By Lexi Bruening, Channel 7 February 21, 2023
TOWN OF ORLEANS, New York (WWNY) – After recently buying land along Blind Bay, the Thousand Islands Land Trust observed Stewardship Day Tuesday. It’s a chance to help preserve nature and to protect the land from a looming threat.
Wrestling through the brush, volunteers disappeared into the woods along Blind Bay to provide homes for the hundreds of wildlife that flock to the area every spring.
“There’s over a hundred species here between the fish, the turtles, the birds, the mammals,” said Spencer Busler, assistant director, Thousand Islands Land Trust.
The first annual Stewardship Day on Blind Bay is a partnership between the Thousand Islands Land Trust, Save the River, and a few local Cub Scouts like Aiden Trickey, who got his hands on a drill.
“I’m really used to that happening but it never backfired and fell out of my hand before,” he said.
The group also set up three wood duck nest boxes, where eventually, wood ducks will lay their eggs, and their fledglings will make their way out and into the bay.
“We wanted to be prepared so that when animals migrate back, we are here and ready for them, and their homes are ready too,” said Lauren Eggleston, assistant director, Save the River.
As boxes and birdhouses went up, a looming threat was in the back of the minds of many.
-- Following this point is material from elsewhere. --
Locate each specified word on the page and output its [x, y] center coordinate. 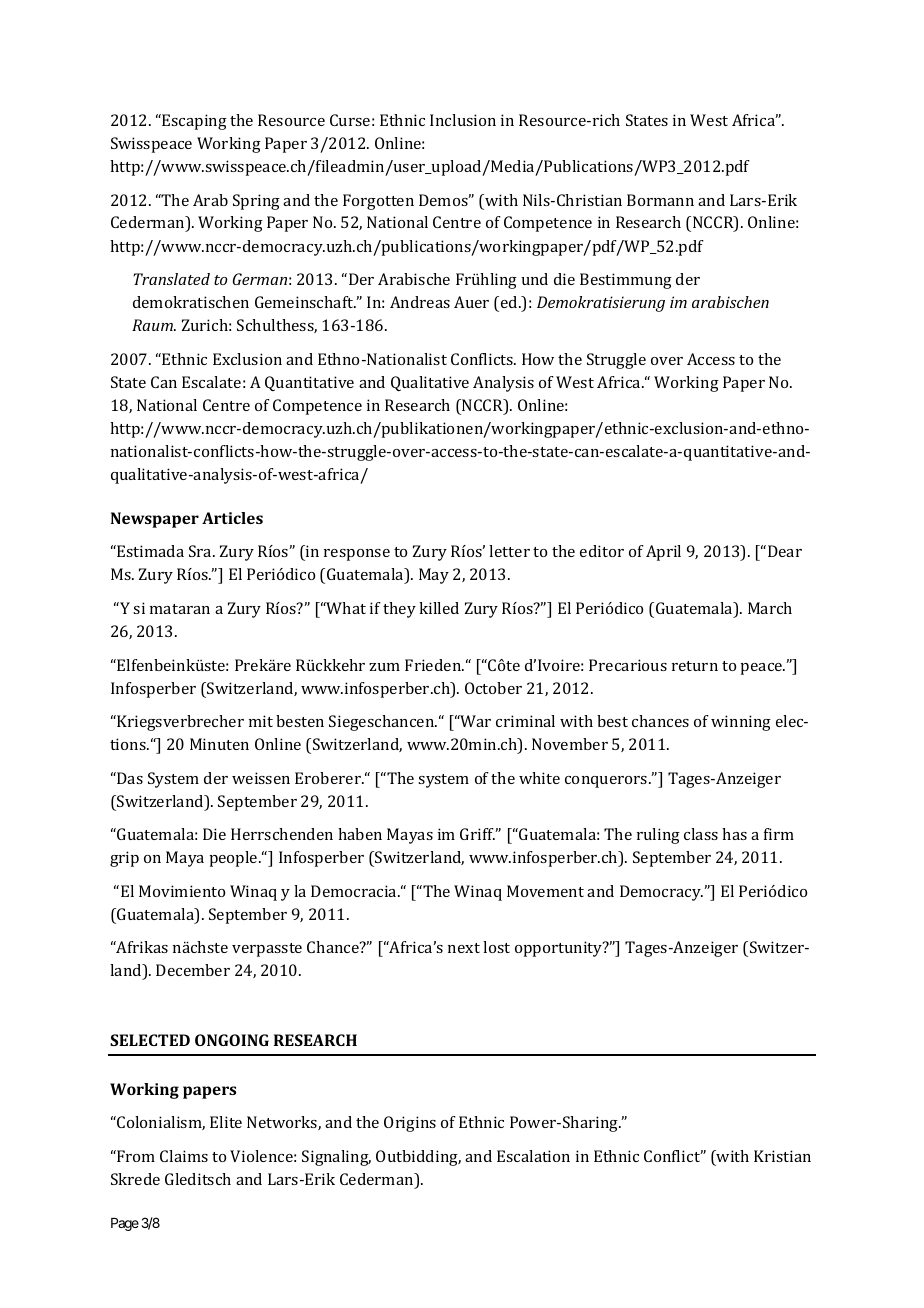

U.S. Customs and Border Protection wants the land for a new facility.
In September, CBP wrote it was seeking a temporary right of entry to the Blind Bay land for an environmental assessment – seemingly the first step in an eminent domain proceeding.
To help better legally defend itself, TILT purchased the land CBP was interested in. It was finalized in November.
Since then, Busler says TILT hasn’t heard a peep.
“We do plan to continue reaching back out to CBP to try to find a site that is more compatible for their uses,” he said.
Creating, protecting and preserving a home.